Deprem Günlüğü

6 Şubat 2023 tarihinde Türkiye, 11 ili kapsayan çok büyük iki deprem ile sarsıldı. Binalar yıkıldı ve birçok insan enkaz altında kaldı. Bu bize bir daha gösterdi ki hem tedbirsizlik hem ihmalkârlık söz konusu. Elli binden fazla insan hayatını kaybetti. Yüz binlerce insan yaralandı. Elbette ki doğal afet Allah’tan bunu kabul ediyorum; ancak tedbir alınmadığı için daha fazla insanın ölümüne neden oldu. O evler yapılırken çalınan malzemeler insanların hayatına mal oldu. Asrın felaketi diye adlandırılan deprem tüm dünyada yankı uyandırdı. Onca insan enkaz altında büyük bir sabır göstererek yaşamak için mücadele verirken, biz de uzakta çaresizliğin içinde kıvranıp durduk.

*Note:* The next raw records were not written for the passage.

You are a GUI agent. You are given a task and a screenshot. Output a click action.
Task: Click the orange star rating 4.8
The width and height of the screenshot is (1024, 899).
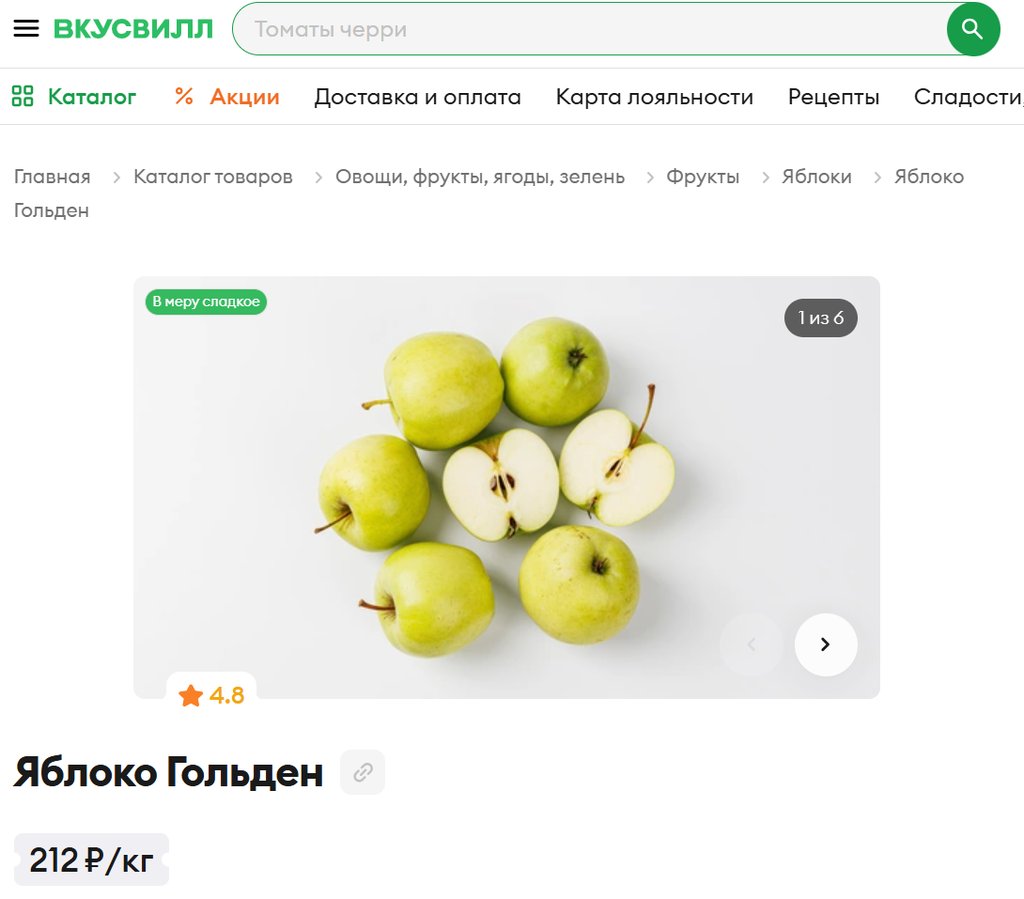[211, 695]
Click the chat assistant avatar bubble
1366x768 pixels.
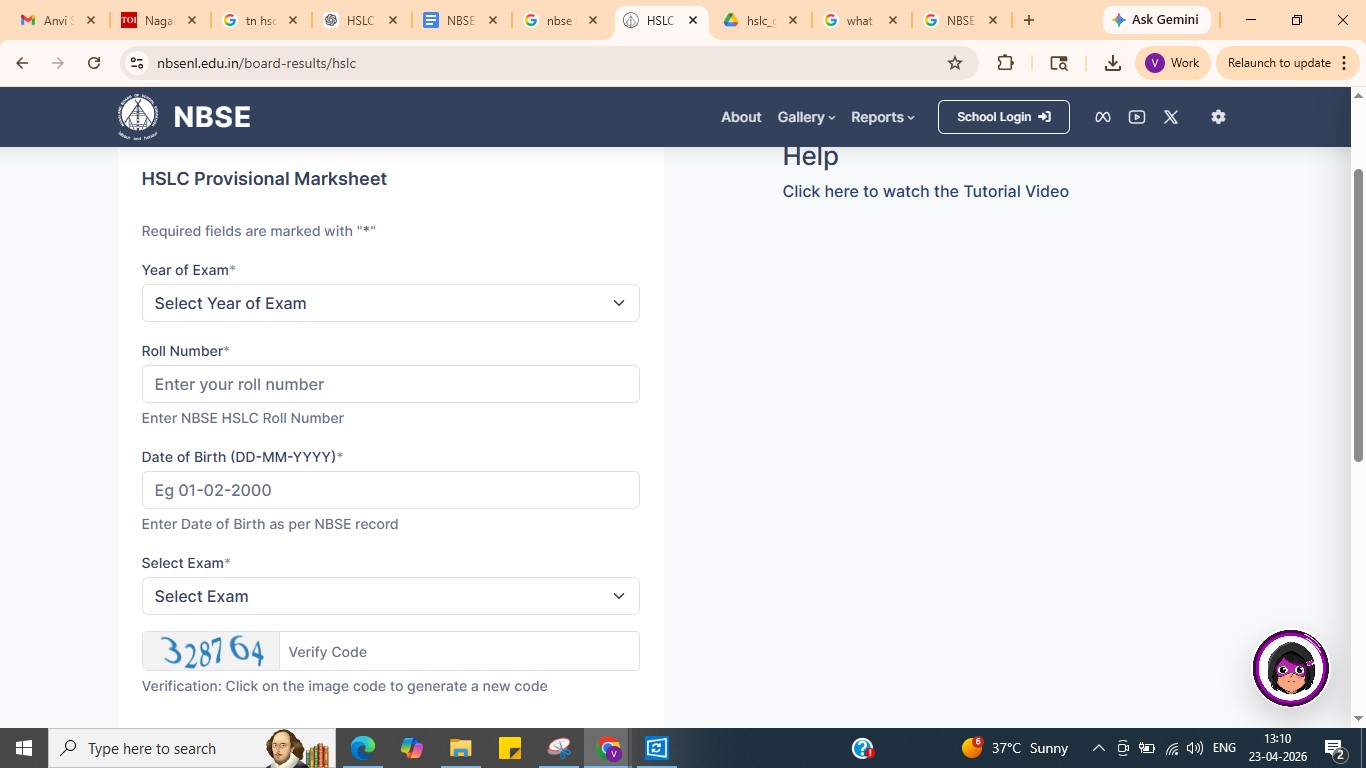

Kimimiz elimizden geldiğince yardım konvoyları oluşturarak deprem bölgesine ulaştırdık. Kimimiz ise Afad’a gönüllüsü olup, bizzat arama kurtarma çalışmalarına katıldık. Elinden bir şey gelmeyenler dualarıyla, gözyaşı ile depremi yüreğinde hissetti. Depremi bizzat hepimiz içimizde yaşadık. Mevlâna diyor ki: “Dünyada biri üşüyorsa sen ısınamazsın.” Hepimiz enkaz altında kalanlarla beraber enkaz altında yaşamak için mücadele verdik. Birçok ülkeden ülkemize arama kurtarma ekibi geldi. Yardımlarını esirgemediler. Bu da gösterdi ki acının dili, dini, ırkı yok.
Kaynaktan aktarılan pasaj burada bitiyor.